В то время радовался и грустил весь Ленинград. Да и весь Союз. Ленинградцы первые воскресали и физически и духовно, замерзшие, голодные… Страна напрягалась, чтобы помочь жителям города. Поначалу ограничили въезд, чтобы не усугубить проблемы. Возвращались эвакуированные, дозволено въезжать студентам. Но рвались и прорывались, маскируясь под солдат, разные люмпены. Начались грабежи. Пострадал и я. Уголовного типа мужик в солдатском обмундировании с подручными создали давку в трамвае, один строил мне разные рожи. Пока я наблюдал это представление, на остановке народ схлынул, я схватился за карман — пусто. А ведь там были сохранившиеся в плену солдатская книжка, студенческий билет, довоенный и теперешний, продовольственные карточки, паспорт, часть стипендии. Все это пригодилось уголовнику. Небось и паспорт, и красноармейская книжка долго были хорошей крышей. Годы спустя я не мог предъявить документы об участии в войне, и это сильно мне вредило.

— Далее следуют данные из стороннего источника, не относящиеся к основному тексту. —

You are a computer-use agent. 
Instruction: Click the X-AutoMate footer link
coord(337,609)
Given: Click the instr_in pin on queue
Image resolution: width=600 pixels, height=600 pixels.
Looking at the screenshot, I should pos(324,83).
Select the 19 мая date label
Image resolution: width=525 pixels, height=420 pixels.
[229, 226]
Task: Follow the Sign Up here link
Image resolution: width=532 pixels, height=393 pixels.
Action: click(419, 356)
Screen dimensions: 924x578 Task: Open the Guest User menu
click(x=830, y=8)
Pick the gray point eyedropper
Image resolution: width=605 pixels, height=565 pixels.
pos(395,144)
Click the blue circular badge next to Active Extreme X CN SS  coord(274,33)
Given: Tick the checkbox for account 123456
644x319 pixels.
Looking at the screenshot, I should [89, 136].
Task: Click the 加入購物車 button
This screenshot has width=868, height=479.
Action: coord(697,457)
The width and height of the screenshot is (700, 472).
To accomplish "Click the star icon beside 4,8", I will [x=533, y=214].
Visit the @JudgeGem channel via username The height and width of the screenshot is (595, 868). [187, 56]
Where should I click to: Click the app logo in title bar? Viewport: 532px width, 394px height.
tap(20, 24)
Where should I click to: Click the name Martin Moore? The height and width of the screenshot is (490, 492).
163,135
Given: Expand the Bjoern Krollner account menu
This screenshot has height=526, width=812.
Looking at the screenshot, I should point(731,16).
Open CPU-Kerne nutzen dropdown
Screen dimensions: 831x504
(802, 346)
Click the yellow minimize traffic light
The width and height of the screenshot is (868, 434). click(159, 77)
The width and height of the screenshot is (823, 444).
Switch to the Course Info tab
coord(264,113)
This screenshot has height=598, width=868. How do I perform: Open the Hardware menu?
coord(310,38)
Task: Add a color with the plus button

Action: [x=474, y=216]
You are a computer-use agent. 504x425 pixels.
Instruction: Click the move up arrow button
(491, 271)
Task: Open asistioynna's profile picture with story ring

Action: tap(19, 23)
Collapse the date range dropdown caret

Мне предлагается тема для диплома несекретного профиля. Мне одному из группы. Все ясно: не допущен, никаких иллюзий.
Преддипломная практика. Четверо — все из нашей комнаты — выбираем Арктику, Главсевморпуть.
Едем в Архангельск. Получили направление мотористами на дизельный ледокол американской постройки, полученный по ленд-лизу во время войны.
Каблуки четко тукают по дощатым тротуарам, особенно утром под окном гостиницы. Величественный Петр. Широкий проспект. Ледокол невелик, много меньше наших “утюгов” с паровыми машинами. И как это трудно было, видно, конструкторам решиться на столь несовершенную технику! 12 котлов, угольных! 4 смены кочегаров, по 2 человека на котел. 100 кочегаров! Сотни тонн угля, вручную с тачками да бадьями в условиях Диксона, например. Его еще надо туда завезти и выгрузить. Кошмар! И все — ради необходимости частого реверса: ледокол должен долбить лед повторными ударами. Машина позволяет, дизель — нет.